How People Make Buying Decisions



Consumer Behavior:

How People Make Buying Decisions

Why do you buy the things you do? How did you decide to go to the college you're attending?

Where do you like to shop and when? Do your friends shop at the same places or different places?

Marketing professionals want to know the answers to these questions. They know that once they

do, they will have a much better chance of creating and communicating about products that you

and people like you will want to buy. That's what the study of consumer behavior is all about.

Consumer behavior considers the many reasons why—personal, situational, psychological, and

social—people shop for products, buy and use them, and then dispose of them.

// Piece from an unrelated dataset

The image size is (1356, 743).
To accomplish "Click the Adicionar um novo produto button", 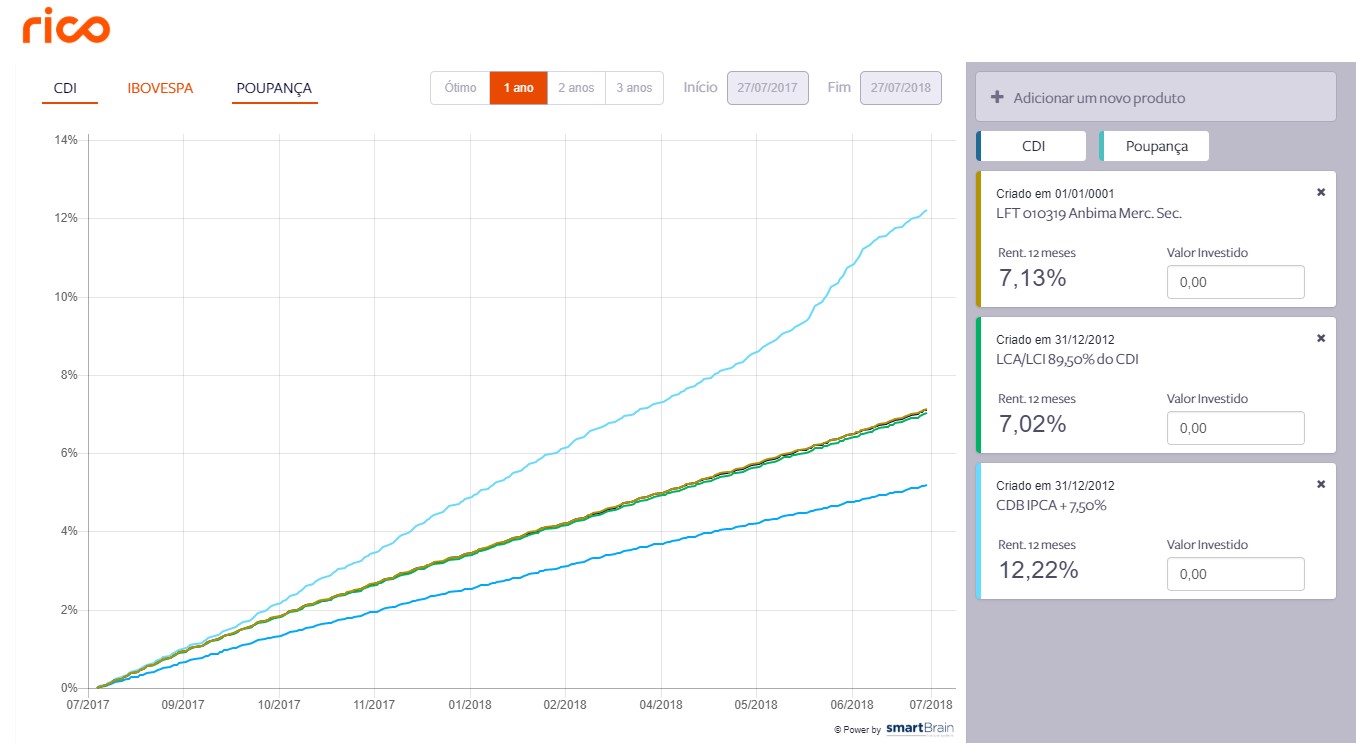I will click(x=1155, y=97).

Companies spend billions of dollars annually studying what makes consumers "tick." Although

you might not like it, Google, AOL, and Yahoo! monitor your web patterns—the sites you search,

that is. The companies that pay for search advertising, or ads that appear on the web pages you

pull up after doing an online search, want to find out what kind of things you're interested in.

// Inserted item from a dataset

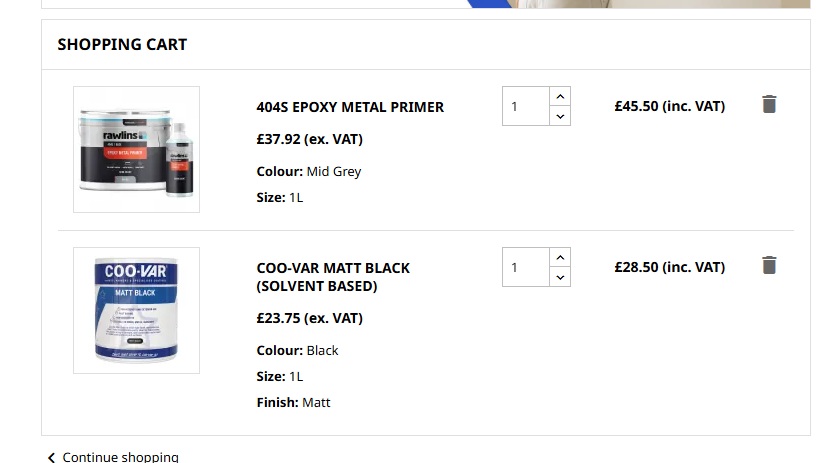
Task: Focus the Coo-Var Matt Black quantity field
Action: (x=526, y=267)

Doing so allows these companies to send you pop-up ads and coupons you might actually be

interested in instead of ads and coupons for products such as Depends or Viagra.

Massachusetts Institute of Technology (MIT), in conjunction with a large retail center, has

tracked consumers in retail establishments to see when and where they tended to dwell, or stop to

look at merchandise. How was it done? By tracking the position of the consumers' mobile phones

as the phones automatically transmitted signals to cellular towers. MIT found that when people's

"dwell times" increased, sales increased, too (Economist, 2009).

Researchers have even looked at people's brains by having them lie in scanners and asking them

questions about different products. What people say about the products is then compared to what

their brain scans show—that is, what they are really thinking. Scanning people's brains for

marketing purposes might sound nutty. But maybe not when you consider the fact that eight out

of 10 new consumer products fail, even when they are test-marketed. Could it be that what people

say about potentially new products and what they think about them are different? Marketing

professionals want to find out (Economist, 2009).